Oleandro velenoso

Oleandro velenoso

Molti sostengono che la colpa sia di Plinio e solo di Plinio. Il più celebre cantore della natura mediterranea, che ha consegnato al mondo opere d’arte che oggi ci aiutano a vedere più chiaramente la bellezza che ci circonda, parla dell’oleandro come di un fiore pericoloso. Da allora, tutto è cambiato, soprattutto il significato di questa specie nel linguaggio dei fiori. Quando si parla dell’oleandro si fa riferimento a una specie vegetale molto amata dalle donne grazie alla bellezza tipica dei suoi fiori che sono bianchi, viola e rosa.

L’oleandro è una specie arbustiva sempreverde che figura nell’elenco delle varietà termofile ed eliofile. Dà il meglio di sé nelle terre baciate dal sole e in corrispondenza dei terreni particolarmente umidi: da queste parti riesce a partorire fiori che sono un vero e proprio spettacolo per gli occhi, e raggiungere l’altezza giusta.

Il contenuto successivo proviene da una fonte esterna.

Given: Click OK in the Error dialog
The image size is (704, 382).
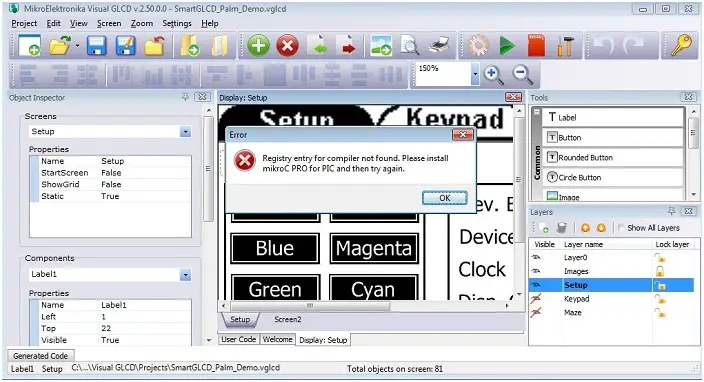Looking at the screenshot, I should (x=444, y=198).
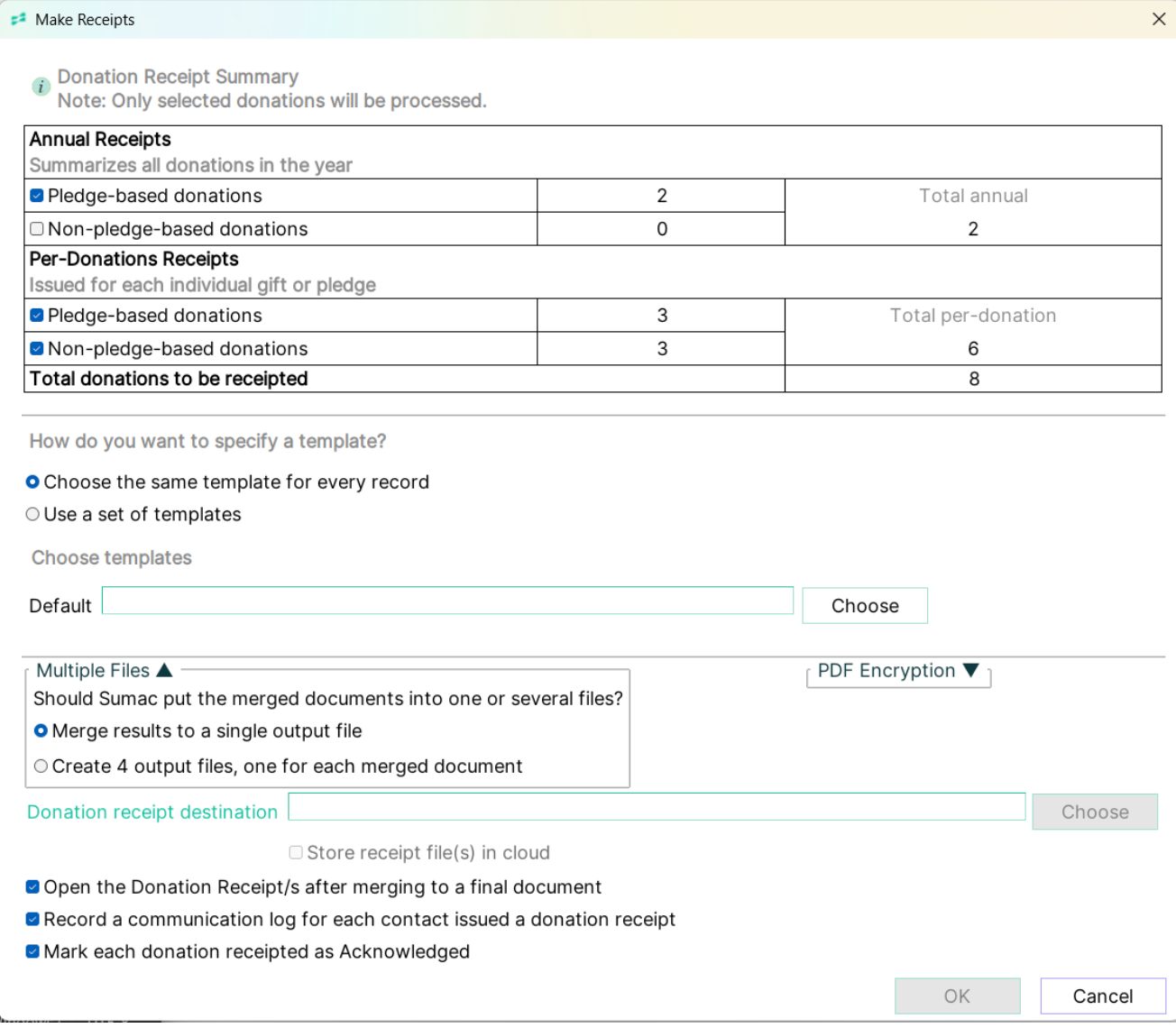Collapse the Multiple Files section

point(164,670)
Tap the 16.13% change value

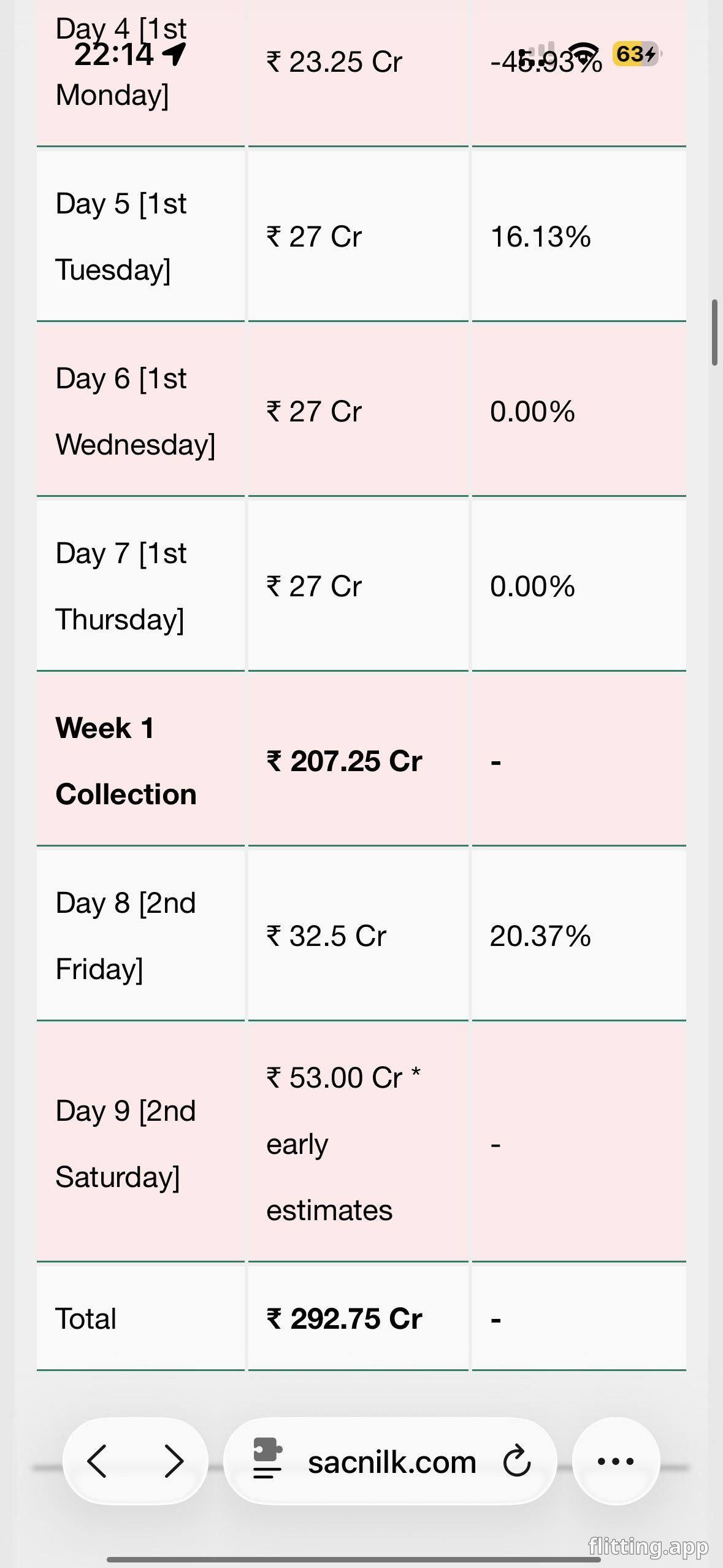click(x=540, y=237)
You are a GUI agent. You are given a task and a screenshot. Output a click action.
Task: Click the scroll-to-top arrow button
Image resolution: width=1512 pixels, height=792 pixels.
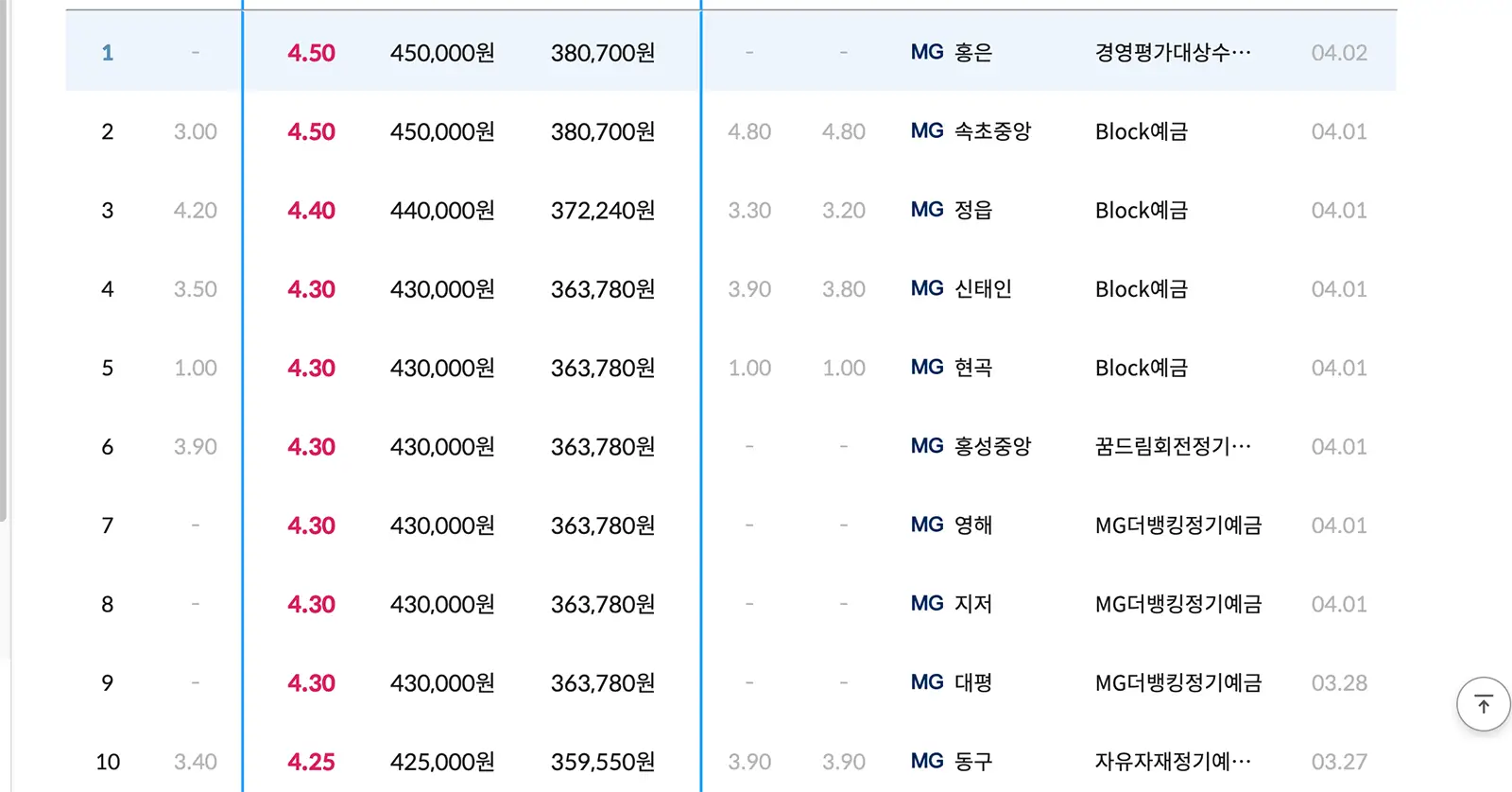(1482, 705)
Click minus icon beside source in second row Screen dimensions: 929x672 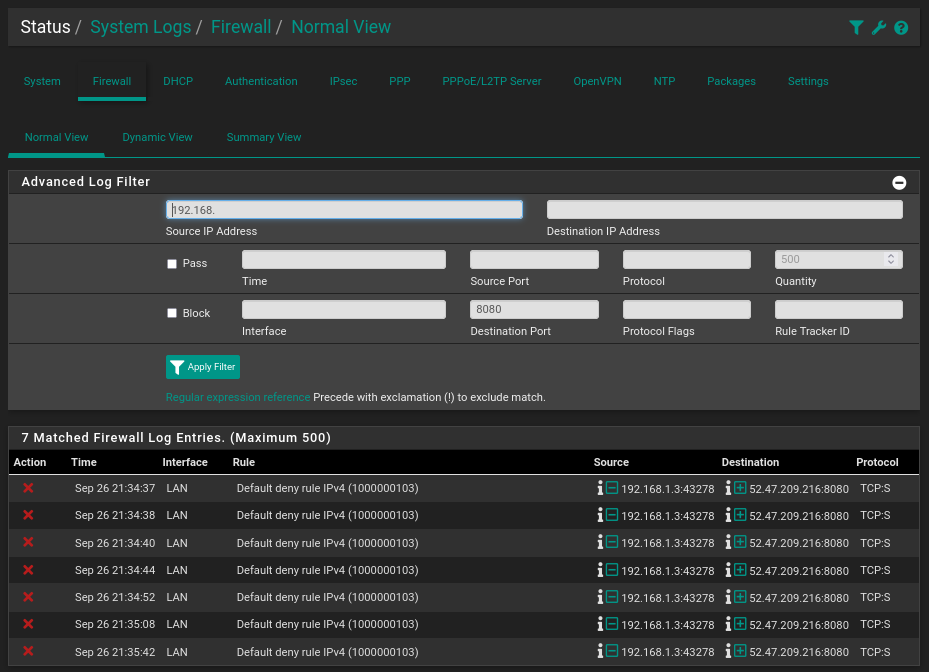coord(612,516)
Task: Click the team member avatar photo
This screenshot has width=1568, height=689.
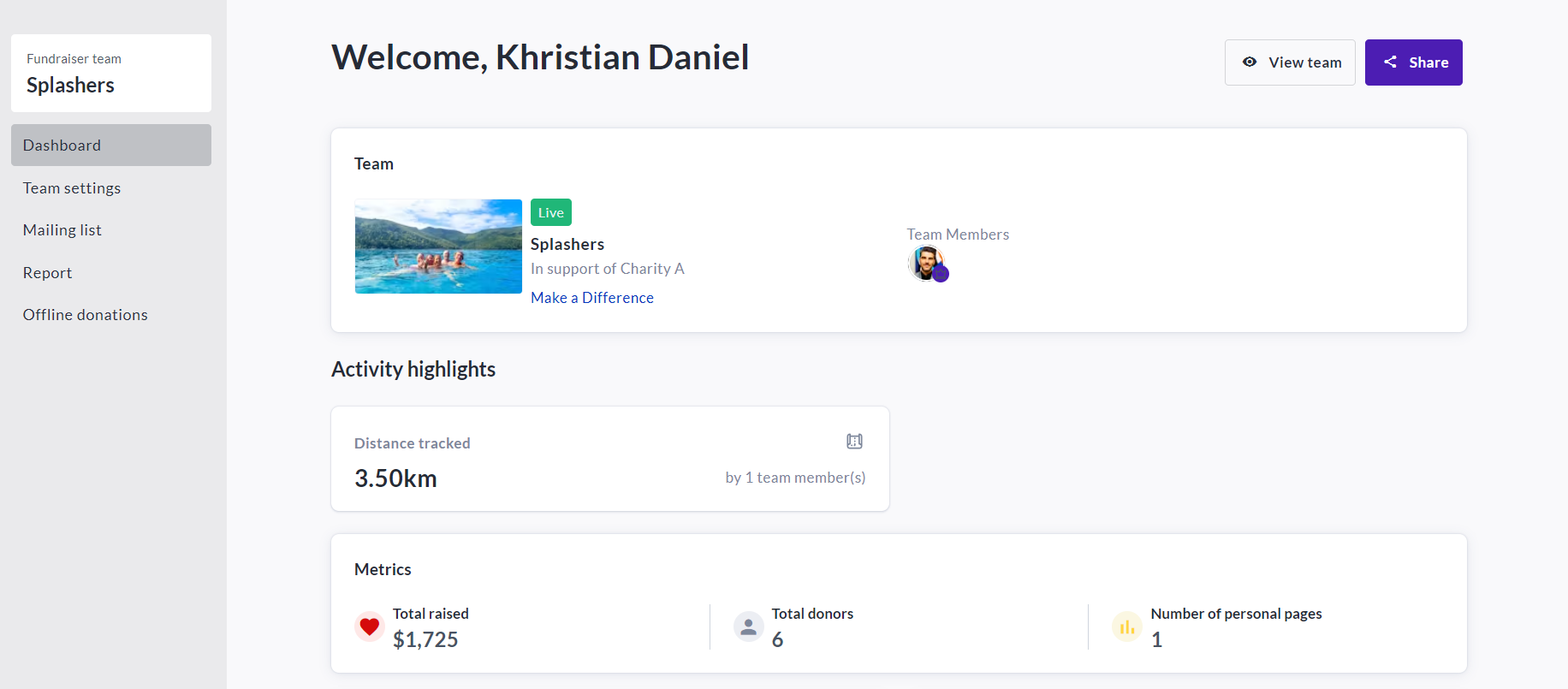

Tuttavia, che sia un fiore pericoloso è testimoniato solamente da alcune credenze popolari che hanno origine nel meridione d’Italia, dove ancora oggi nei luoghi infestati dai serpenti la gente pianta l’oleandro in segno di difesa. E pensare che nell’antichità e fino alla fine del Medioevo i più erano convinti che questa pianta fosse tra le più benauguranti del mondo! Oggi invece in Europa come in Medio Oriente e in tutto il Mediterraneo, si considera che questa specie porti male, molto male! Se state pensando a una pianta bella da vedere per arricchire l’impatto visivo tipico del vostro balcone, puntate sull’oleandro e non abbiate paura!